Read the listing below and copy out every line that holds "axis".

(SUPPLIED ENTRIES begins)

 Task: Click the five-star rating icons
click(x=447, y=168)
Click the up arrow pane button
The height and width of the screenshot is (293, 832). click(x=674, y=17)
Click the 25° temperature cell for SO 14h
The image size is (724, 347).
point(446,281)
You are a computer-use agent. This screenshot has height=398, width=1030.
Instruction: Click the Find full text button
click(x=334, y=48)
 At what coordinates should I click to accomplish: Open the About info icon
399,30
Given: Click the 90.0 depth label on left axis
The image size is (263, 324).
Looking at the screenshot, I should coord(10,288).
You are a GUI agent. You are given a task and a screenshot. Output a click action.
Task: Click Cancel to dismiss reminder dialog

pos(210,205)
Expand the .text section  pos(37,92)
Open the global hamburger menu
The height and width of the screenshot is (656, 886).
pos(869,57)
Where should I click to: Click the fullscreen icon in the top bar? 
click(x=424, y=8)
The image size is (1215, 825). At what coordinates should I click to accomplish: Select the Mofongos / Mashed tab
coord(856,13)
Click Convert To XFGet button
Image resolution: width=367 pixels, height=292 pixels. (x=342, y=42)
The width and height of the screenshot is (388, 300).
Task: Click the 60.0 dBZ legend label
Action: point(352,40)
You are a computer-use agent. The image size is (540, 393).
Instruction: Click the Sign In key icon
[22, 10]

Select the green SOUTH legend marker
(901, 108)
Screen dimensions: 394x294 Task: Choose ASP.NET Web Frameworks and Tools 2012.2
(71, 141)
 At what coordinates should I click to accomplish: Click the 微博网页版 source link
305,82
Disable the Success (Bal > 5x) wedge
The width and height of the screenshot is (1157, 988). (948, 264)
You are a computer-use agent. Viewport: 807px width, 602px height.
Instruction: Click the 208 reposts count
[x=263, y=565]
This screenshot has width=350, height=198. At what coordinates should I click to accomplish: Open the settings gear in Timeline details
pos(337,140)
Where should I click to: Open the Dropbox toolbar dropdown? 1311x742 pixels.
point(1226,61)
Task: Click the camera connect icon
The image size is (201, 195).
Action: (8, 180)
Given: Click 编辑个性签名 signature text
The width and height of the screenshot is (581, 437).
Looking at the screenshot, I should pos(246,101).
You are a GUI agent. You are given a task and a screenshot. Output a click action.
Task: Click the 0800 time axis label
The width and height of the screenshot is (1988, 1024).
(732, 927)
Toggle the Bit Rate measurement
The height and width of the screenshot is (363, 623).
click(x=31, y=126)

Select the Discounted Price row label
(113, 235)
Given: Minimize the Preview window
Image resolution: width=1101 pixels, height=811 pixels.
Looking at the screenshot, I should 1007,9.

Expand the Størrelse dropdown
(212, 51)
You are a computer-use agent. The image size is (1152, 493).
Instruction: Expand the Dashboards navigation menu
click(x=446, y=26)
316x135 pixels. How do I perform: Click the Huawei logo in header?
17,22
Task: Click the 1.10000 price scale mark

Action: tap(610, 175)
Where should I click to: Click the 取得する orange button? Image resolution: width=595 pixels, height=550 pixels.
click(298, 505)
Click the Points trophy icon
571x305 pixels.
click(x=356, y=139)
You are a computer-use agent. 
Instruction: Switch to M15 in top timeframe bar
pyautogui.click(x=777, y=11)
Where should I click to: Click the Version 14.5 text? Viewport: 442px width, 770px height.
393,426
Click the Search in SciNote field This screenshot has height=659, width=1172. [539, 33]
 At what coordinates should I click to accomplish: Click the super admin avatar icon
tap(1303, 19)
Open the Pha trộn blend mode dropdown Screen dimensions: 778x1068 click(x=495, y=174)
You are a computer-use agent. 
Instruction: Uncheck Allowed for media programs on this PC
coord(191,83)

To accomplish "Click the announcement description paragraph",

(SUPPLIED ENTRIES ends)

OUTPUT →
Given: Click the 90.0 depth label on left axis
Task: Click the 0800 time axis label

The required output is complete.